Abaka operates with SOC 2 and ISO 27001 controls, strict NDAs, and segregated secure pipelines. We support access control by role and project, and we can align delivery workflows to your governance requirements. We also maintain full IP provenance, and we never repurpose, resell, or share your data. If needed, we can scope additional operational controls around storage location, reviewer access, and audit artifacts to match internal security reviews.
Do you support multilingual labeling and evaluation?
Yes. Abaka supports multilingual programs through a global workforce spanning 50+ countries. We can label and evaluate datasets across languages for tasks like classification, extraction, translation QA, and RLHF-style preference judgments. The key is consistent guidelines and reviewer calibration: we align language-specific examples, define acceptance criteria, and add targeted audits for locale-specific ambiguity. Outputs include language metadata so your team can slice performance and identify gaps by region or script.
How are you different from other data labeling companies?
Abaka is built for teams that need trustworthy data rather than “labels at any cost.” We combine vertically specialized annotators with multi-layer QA and versioned guidelines, and we deliver through Abaka Forge so workflows are repeatable across modalities. We also never build models that compete with you, and your data is exclusively yours—never repurposed or resold. Finally, our compliance posture (SOC 2, ISO 27001, NDAs, segregated pipelines) reduces vendor risk for enterprise deployments.
What if our labeling guidelines change mid-project?
Change requests are expected—especially when model feedback reveals new edge cases. We handle changes by versioning guidelines, documenting what changed, and rolling updates through a controlled process so annotators don’t diverge. If changes affect previously labeled data, we propose a targeted relabel plan (not a full redo) and quantify the impact on schedule and cost. This approach keeps your dataset consistent while still allowing rapid iteration as your product and evaluation criteria evolve.
Can we run a small pilot before committing to a large dataset?
Yes. A pilot is the fastest way to validate labeling definitions, QA gates, and export formats. We typically run a focused batch during Week 1–2 and report on agreement rates, rework causes, and time-per-item by category. You get sample outputs you can use in training/evaluation, plus recommendations on guideline refinements before scale. If the pilot passes acceptance thresholds, we ramp production with the same tooling and reporting so the transition is smooth.

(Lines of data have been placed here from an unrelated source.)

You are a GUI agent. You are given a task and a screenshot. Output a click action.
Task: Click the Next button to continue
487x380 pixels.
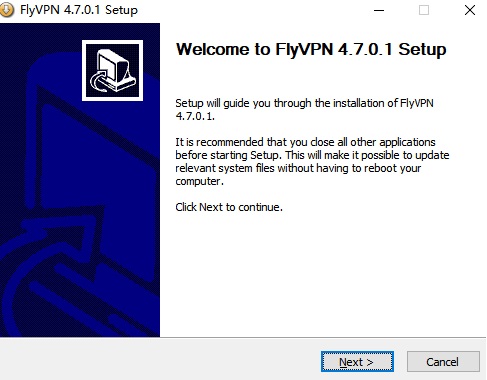click(x=357, y=362)
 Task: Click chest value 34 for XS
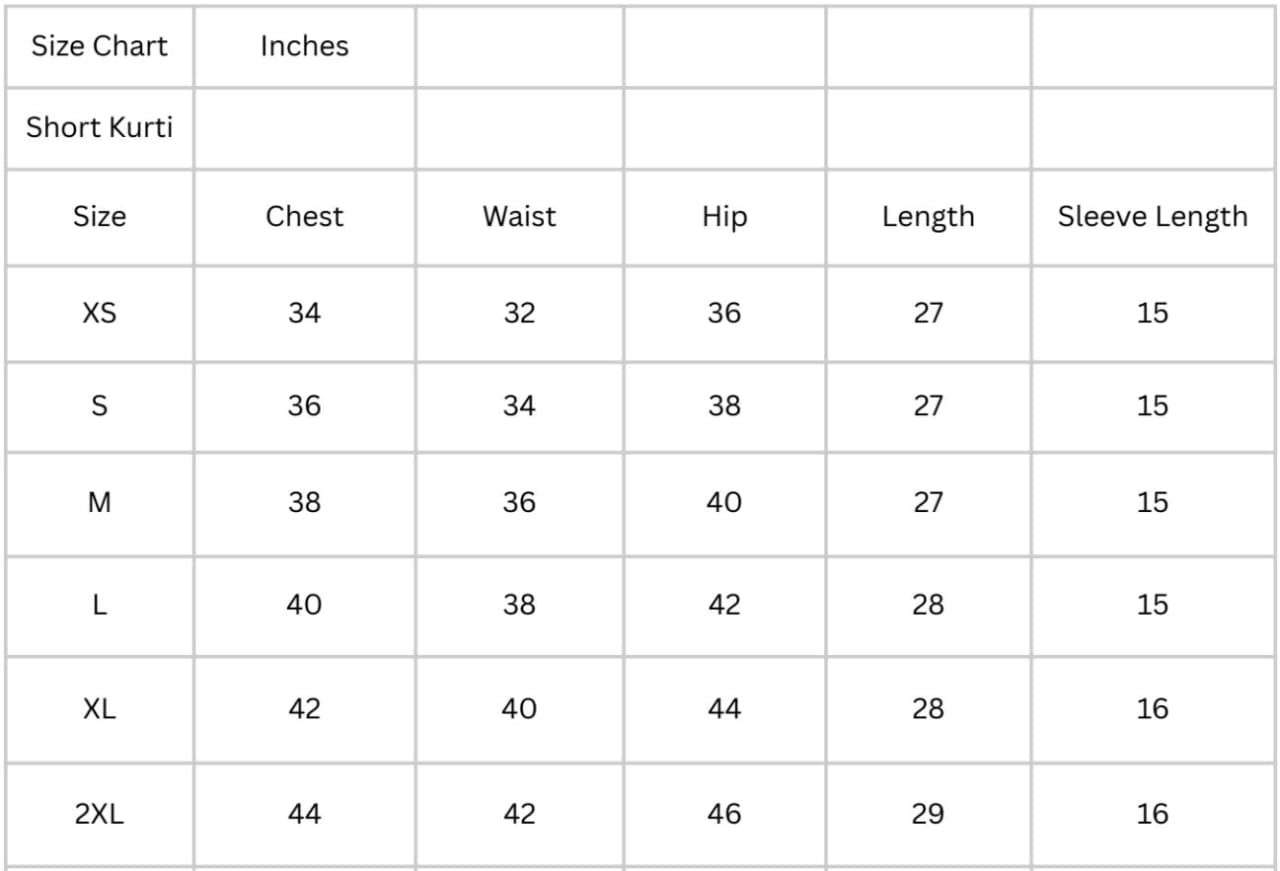(304, 313)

Who owns the labeled data and can it be reused elsewhere?
You own the labeled outputs and the underlying data you provide. Abaka does not repurpose, resell, or share your datasets—your data is exclusively yours. We also maintain full IP provenance for collected data so you can track origin and usage rights. If your team needs specific contract language around ownership, retention, deletion, and audit trails, we can align the delivery process to those requirements as part of onboarding.
What tools and workflows do you use for labeling projects?
We run projects in Abaka Forge, our platform for collection, cleaning, annotation, and production workflows across text, image, video, 3D/4D point cloud, and RLHF. Forge supports reviewer queues, audit sampling, adjudication, and export management. Large-model automation can accelerate repetitive steps while keeping humans in the loop for high-stakes judgments. Your team gets visibility into throughput, QA metrics, and change logs so decisions are traceable over time.
Is there a minimum dataset size or minimum engagement?
We support both small pilots and large-scale production, but the best-fit minimum depends on complexity and the overhead of guideline calibration and QA setup. If you have a small dataset, we can scope a pilot that proves feasibility and establishes acceptance thresholds, then scale only if it creates value. For large datasets, we design a cadence that fits your training schedule and avoids volume spikes that reduce consistency. Share your approximate volume and modality, and we’ll recommend the right starting point.